**Extract to read:**

┄┄┄┄┄┄

Adam Park said he has had calls from a number of people asking what the city’s position is on the proposal for a manufacturing and warehouse zone tied to the airport and future technology zone development. That phase one proposal had the most near term potential.
“We don’t have anything to react to,” Park said.
The latest interest in the 2010 story started with a May 13 cover story in the The New American , which is affiliated with the John Birch Society. The article, “China: The New Investment Savior,” by William F. Jasper, is an expanded rewrite of my story, adding many of themes that show up in the blog stories that have generated a flurry of e-mails and calls.
A year ago today I was at a reception in Beijing co-hosted by Republican Gov. Butch Otter and then-U.S. Ambassador Jon Huntsman promoting Idaho business and products to Chinese investors. Today Huntsman is running for the Republican nomination for President and Otter is preparing for another trade mission, this time to Mexico and South America.
China’s leader, Hu Jintao has visited the U.S. and relations between the two countries remains an enigma. But the fear of China’s influence and power has grown dramatically in the last year.
Early this year I visited Colima, Mexico, a large rural community only an hour from Mexico’s largest port on the Pacific, Manzanillo. Modelo was building a $1.5 billion brewery. The brewery will have a capacity to brew 30 million hectoliters of Corona and may employ as many as 5,000 people.
All of this is for export to Asia, the next big market. That will have a profound effect on what is grown in the region, its economy and its environment.
China’s markets and its bold entrepreneurial efforts have the potential to reshape the world like U.S. companies did in the 20th Century.
The political, cultural and environmental impacts will be dramatic. Read William Cronon’s “Nature’s Metropolis,” which analyzes how the needs and desires of Chicago entrepreneurs shaped the American West and steered its development in the 19th Century.
“However we draw the boundary between the abstraction called city and the abstraction called country, we must understand that all people, rural or urban, share with each other and with all other living and unliving things a single earthly home, which we identify as the abstraction we call nature,” Cronon, a University of Wisconsin historian wrote in the 1991 book.
No matter the risks, the opportunities or the implications, this shared reality can’t be ignored.

┄┄┄┄┄┄

**Directive:**
Duplicate the passage from the article on Idaho and Chinese investment, from "The political, cultural" up to and including "the 1991 book.", keeping every word and punctuation mark unchanged.

**Data excerpt:**
┄┄┄┄┄┄

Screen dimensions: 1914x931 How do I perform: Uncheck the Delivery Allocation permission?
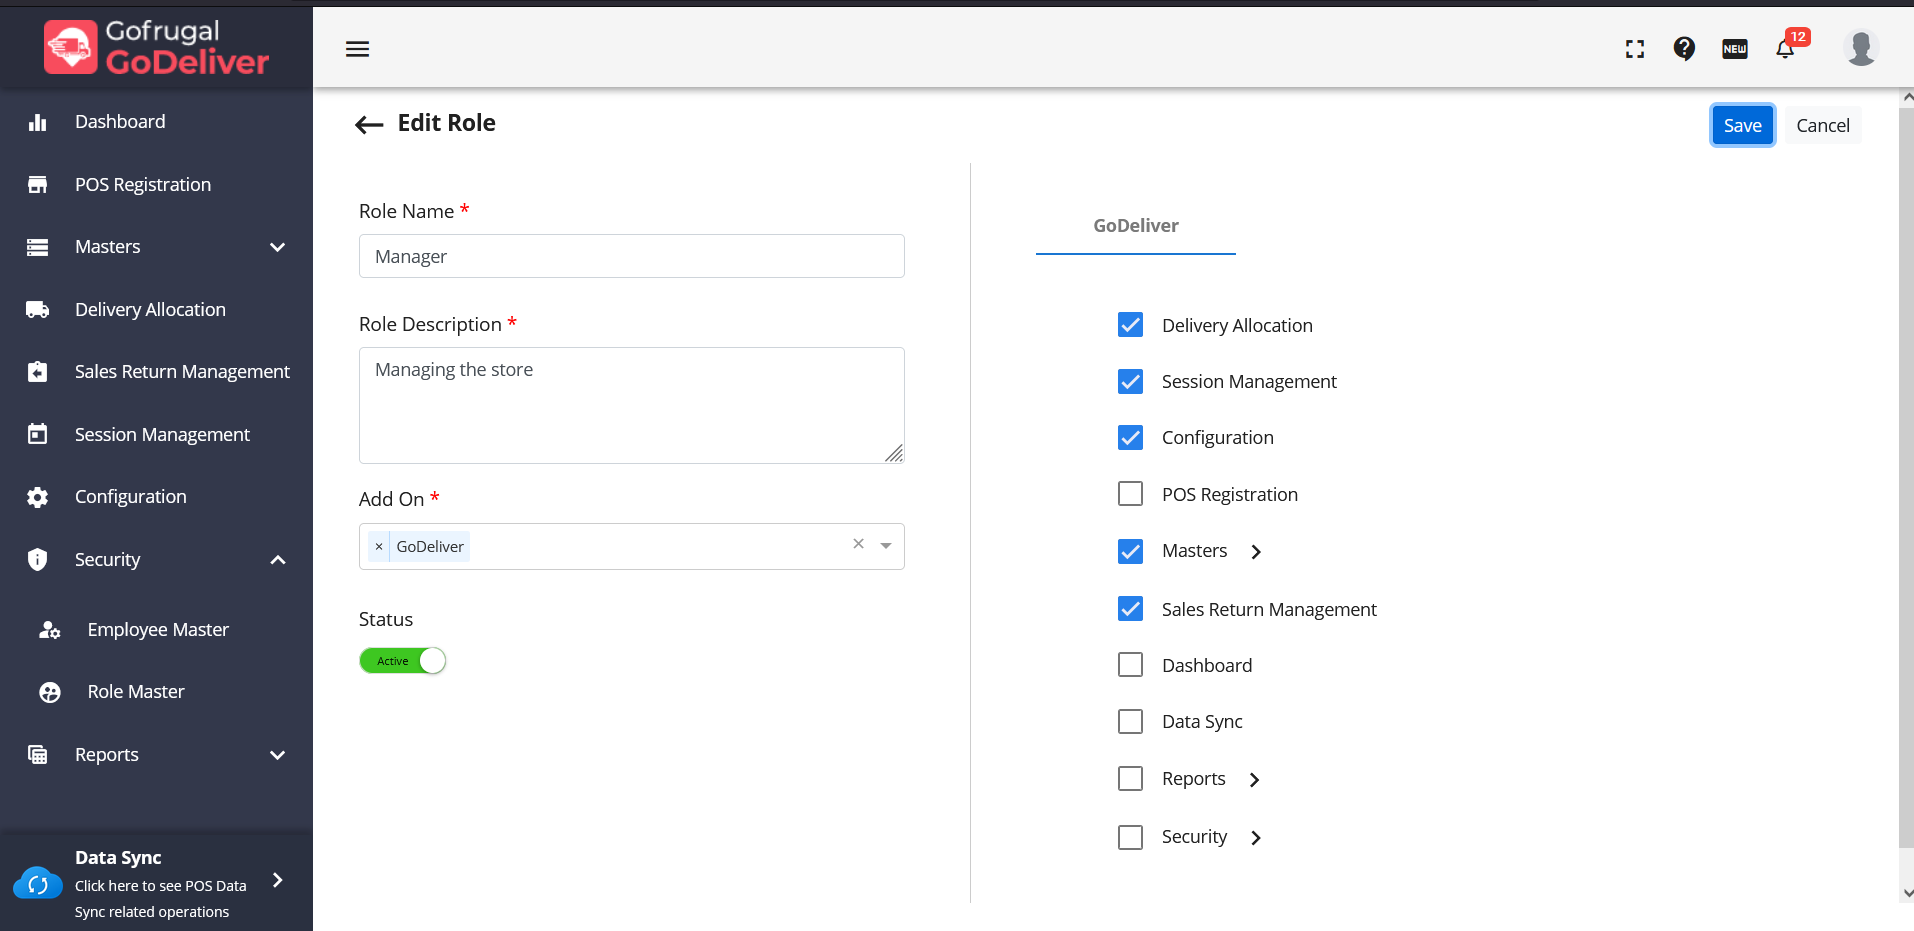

┄┄┄┄┄┄

**Result for this task:**
The political, cultural and environmental impacts will be dramatic. Read William Cronon’s “Nature’s Metropolis,” which analyzes how the needs and desires of Chicago entrepreneurs shaped the American West and steered its development in the 19th Century.
“However we draw the boundary between the abstraction called city and the abstraction called country, we must understand that all people, rural or urban, share with each other and with all other living and unliving things a single earthly home, which we identify as the abstraction we call nature,” Cronon, a University of Wisconsin historian wrote in the 1991 book.